### Exercise
Please format the lines below as a JSON list of strings with one string per line. Skip blank lines and leave the pictures out.

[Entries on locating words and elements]
◇ ◇ ◇ ◇ ◇
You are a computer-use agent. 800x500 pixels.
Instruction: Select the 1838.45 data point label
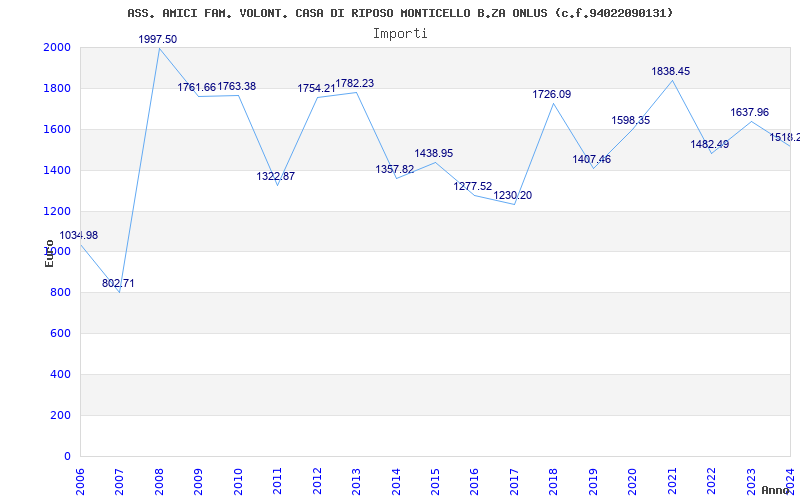coord(670,72)
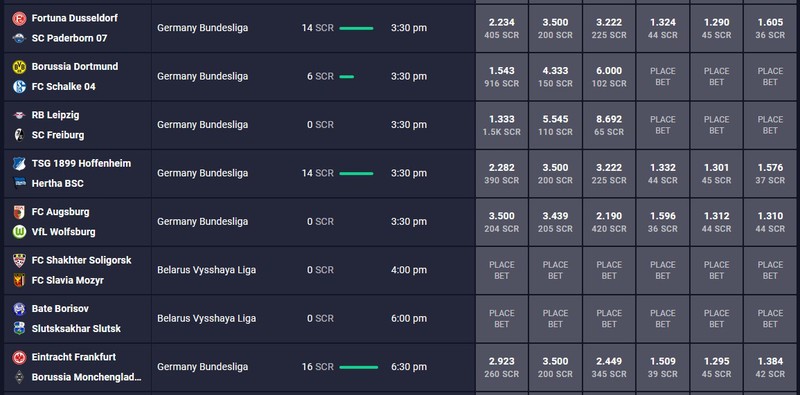Click the Eintracht Frankfurt eagle logo

(x=19, y=357)
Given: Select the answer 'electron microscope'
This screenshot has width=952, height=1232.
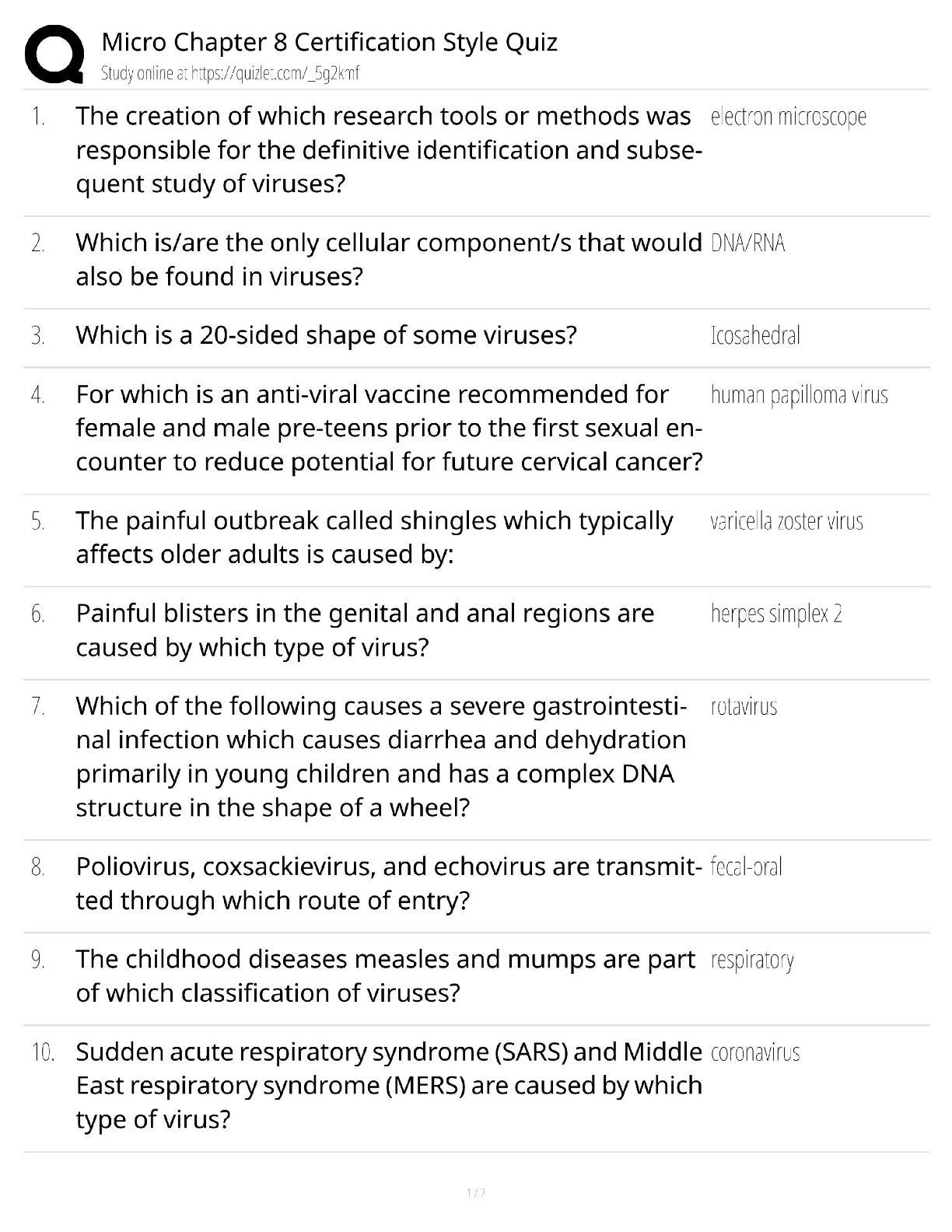Looking at the screenshot, I should pos(788,117).
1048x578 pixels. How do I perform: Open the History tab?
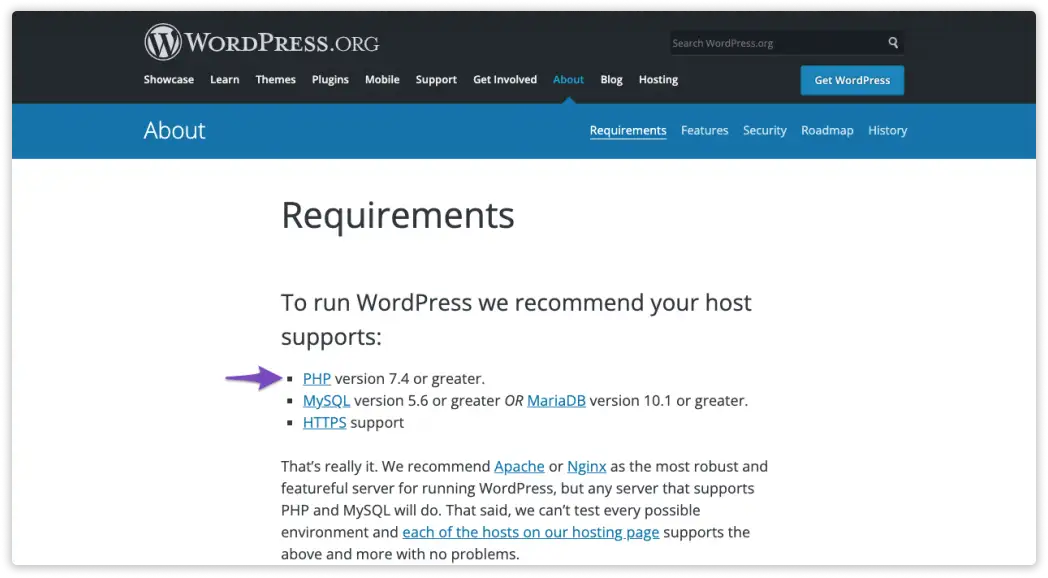tap(887, 130)
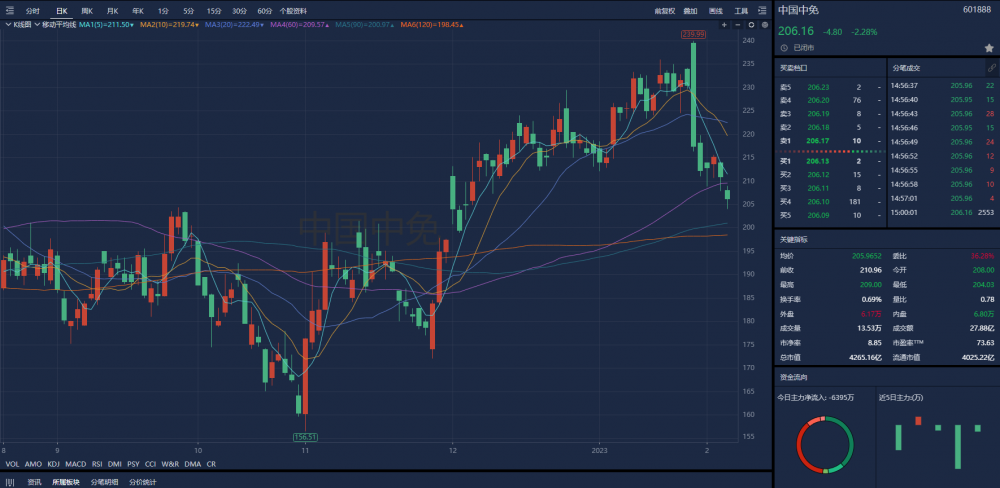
◇ ◇ ◇ ◇ ◇
### Written response
[
  "You are a computer-use agent. 800x500 pixels.",
  "Instruction: Select the 1838.45 data point label",
  "coord(670,72)",
  "Click the Eintracht Frankfurt eagle logo",
  "(x=19, y=357)",
  "Given: Select the answer 'electron microscope'",
  "This screenshot has width=952, height=1232.",
  "Looking at the screenshot, I should pos(788,117).",
  "1048x578 pixels. How do I perform: Open the History tab?",
  "tap(887, 130)"
]